All of which makes several recent developments troubling, but not entirely unexpected.
On February 24, President Condé invoked the West African Ebola epidemic, which started in the forest region of Guinea some fourteen months earlier before spreading to neighboring countries, and the supposed need to now “strengthen the mobilization of local authorities” to replace the civilian minister of territorial administration with an army general considered one of his closest allies in uniform, Bourema Condé (no direct relation). As it happens, as minister of territorial administration, the general will also be responsible for providing the logistical and technical infrastructure for the country’s Independent National Electoral Commission (CENI), which is supposed to run the polls later this year.
Then, on March 10, CENI announced that the presidential election would be held on October 11, but that local elections, which have been postponed on one pretext or another for nearly four years—the latest reason given by regime spokesmen is that local officials have been busy dealing with the Ebola outbreak—would be postponed until next year. The problem with this is threefold. First, there is no basis in the Guinean constitution for these repeated postponements and, consequently, as both opposition politicians and civil society leaders have pointed out, none of those occupying local government offices—mayors, local council members, ward chiefs, etc.—has a legal mandate.
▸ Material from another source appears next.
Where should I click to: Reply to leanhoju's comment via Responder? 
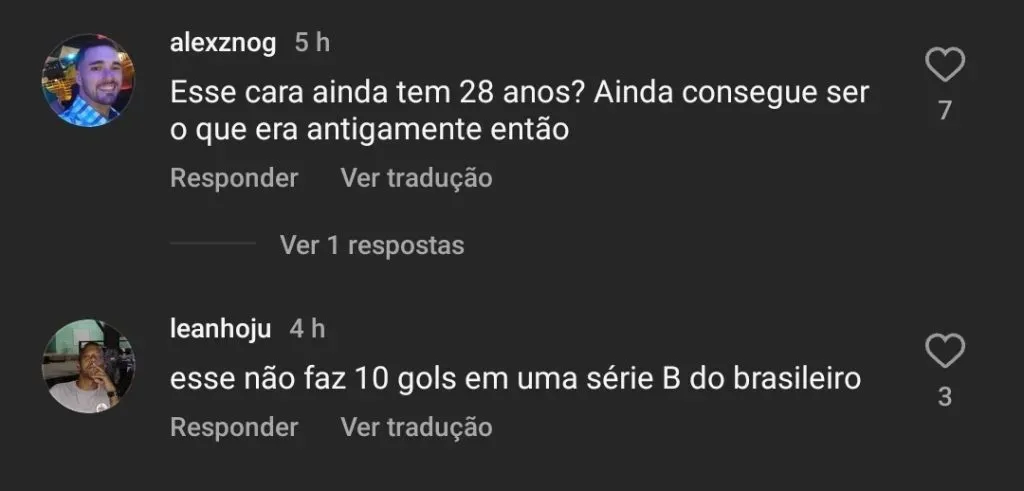234,427

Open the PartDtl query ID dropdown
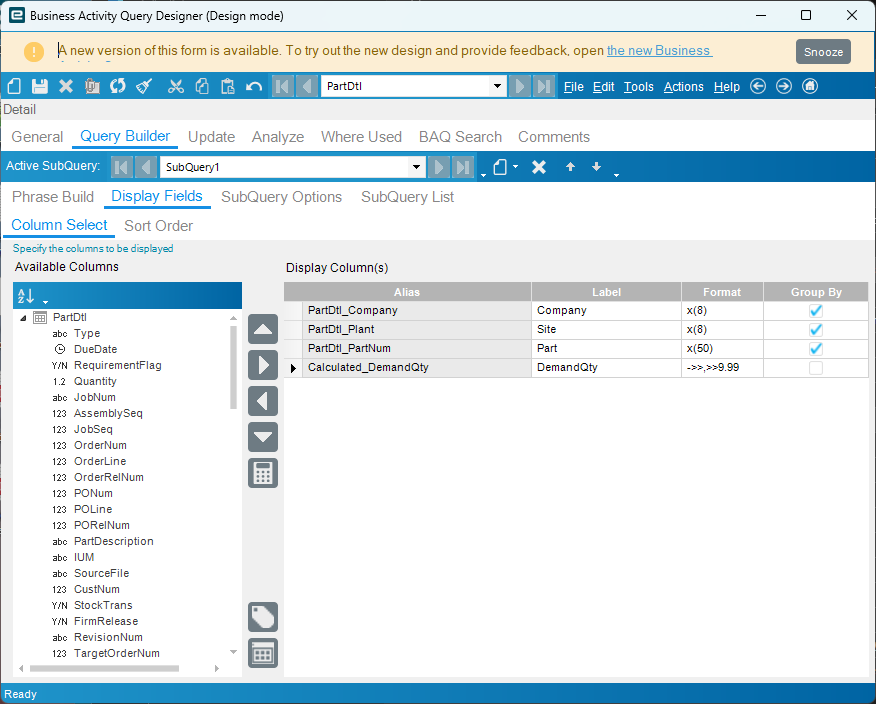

Second, as many observers have noted, the criteria for which of these officials have been retained sans elections and which have been let go seem to have more to do with loyalty or lack thereof with respect to the incumbent central authorities than anything else. Third, these same unelected local officials will be the very people, under the supervision of the new minister of territorial administration, who will conduct the upcoming presidential vote.
Given all this, it is no wonder that on Wednesday the opposition’s forty-nine deputies walked out of the 114-seat National Assembly in Conakry, announcing that they would not only boycott the legislature, but also refuse to recognize CENI as a legitimate, independent arbiter.
Unless the international community, which did so much to bring about the elections that brought President Condé to power and ended Guinea’s long run of authoritarian rule, steps up quickly to pressure the incumbent regime to achieve a consensus with the political opposition and civil society regarding sequencing and scheduling of the constitutionally required elections, the country’s belated democracy may prove to have been, rather sadly, stillborn.